Polizei durfte nicht filmen

Die Bundespolizei in Düsseldorf nannte es „videografieren“, im Ergebnis war es aber eine rechtswidrige Maßnahme. Die Polizei hatte abreisende Fußballfans im November 2012 gezwungen, ihr Gesicht und ihren Ausweis in eine Kamera zu halten. Dagegen klagte ein Fan und bekam jetzt vom Verwaltungsgericht Köln Recht.

Die Bundespolizei hatte Ausschreitungen im Bahnhofsbereich befürchtet und wollte deshalb alle Frankfurter Fans registrieren, die nach einem Spiel zwischen Eintracht Frankfurt und Fortuna Düsseldorf zwangsweise über den Hauptbahnhof eskortiert wurden.

Der Richter ordnet die Aktion als erkennungsdienstliche Maßnahme ein. Diese ist aber nach geltender Rechtslage nur zulässig, wenn der Betroffene einer Straftat verdächtig sei. Eine angeblich zu erwartende Straftat reiche nicht für die Anfertigung des Videofilms (Aktenzeichen 20 K 3466/13).

Keine Ausbildung ohne Probezeit

Keine Berufsausbildung ohne Probezeit. So sieht es das Gesetz vor. Daran ändert sich auch nichts, wenn der Auszubildende schon vorher im Betrieb tätig war, etwa als Praktikant. Dies hat das Bundesarbeitsgericht entschieden.

Nach einem mehrmonatigen Praktikum wechselte ein Mann auf eine Ausbildungsstelle zum Kaufmann im Einzelhandel. Die Firma kündigte ihn nach Beginn der Lehre, und zwar innerhalb der gesetzlich vorgesehenen Probezeit gemäß § 20 BBiG. Hiergegen wehrte sich der Azubi. Begründung: Die Probezeit diene dazu, dass sich Ausbilder und Auszubildender kennenlernen können. Dies sei hier aber schon im mehrmonatigen Praktikum passiert. Deswegen sei die Probezeit schon im Praktikum verstrichen.

• [Auszug Datensatz]:
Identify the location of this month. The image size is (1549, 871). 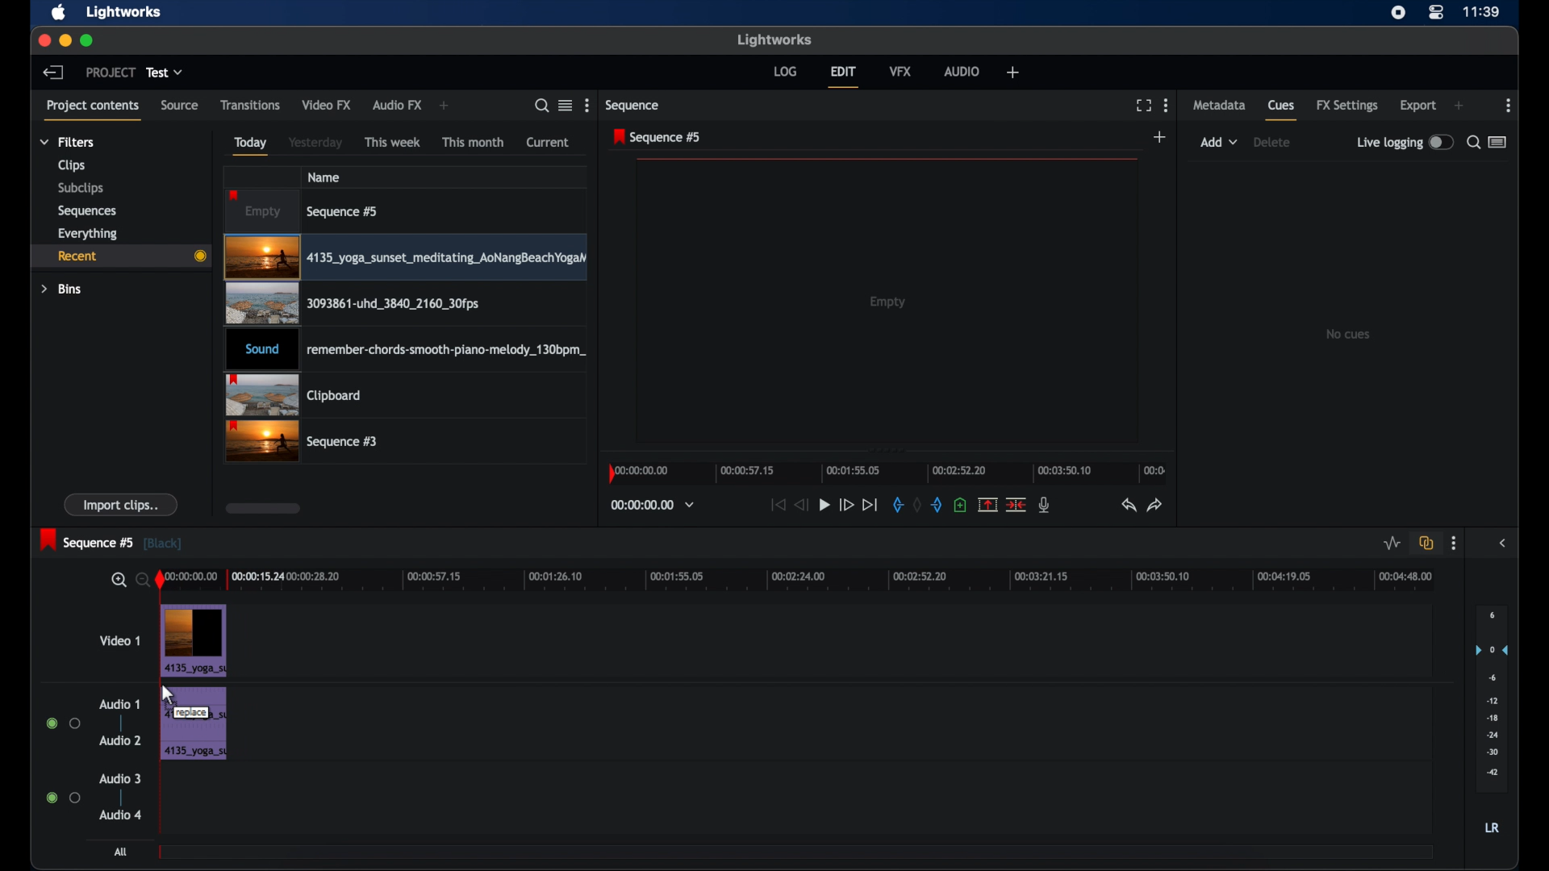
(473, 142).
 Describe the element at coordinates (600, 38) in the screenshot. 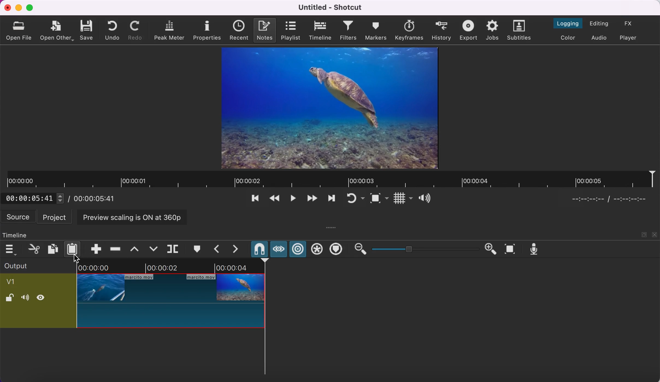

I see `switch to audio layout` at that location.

• [Schriftliche Aufgabe]:
Schreiben Sie aus dem vorliegenden Text den Abschnitt wörtlich ab, der mit den Worten „Polizei durfte nicht“ beginnt. Hören Sie nach den Worten „Hauptbahnhof eskortiert wurden.“ auf.

• [Richtiges Ergebnis]:
Polizei durfte nicht filmen

Die Bundespolizei in Düsseldorf nannte es „videografieren“, im Ergebnis war es aber eine rechtswidrige Maßnahme. Die Polizei hatte abreisende Fußballfans im November 2012 gezwungen, ihr Gesicht und ihren Ausweis in eine Kamera zu halten. Dagegen klagte ein Fan und bekam jetzt vom Verwaltungsgericht Köln Recht.

Die Bundespolizei hatte Ausschreitungen im Bahnhofsbereich befürchtet und wollte deshalb alle Frankfurter Fans registrieren, die nach einem Spiel zwischen Eintracht Frankfurt und Fortuna Düsseldorf zwangsweise über den Hauptbahnhof eskortiert wurden.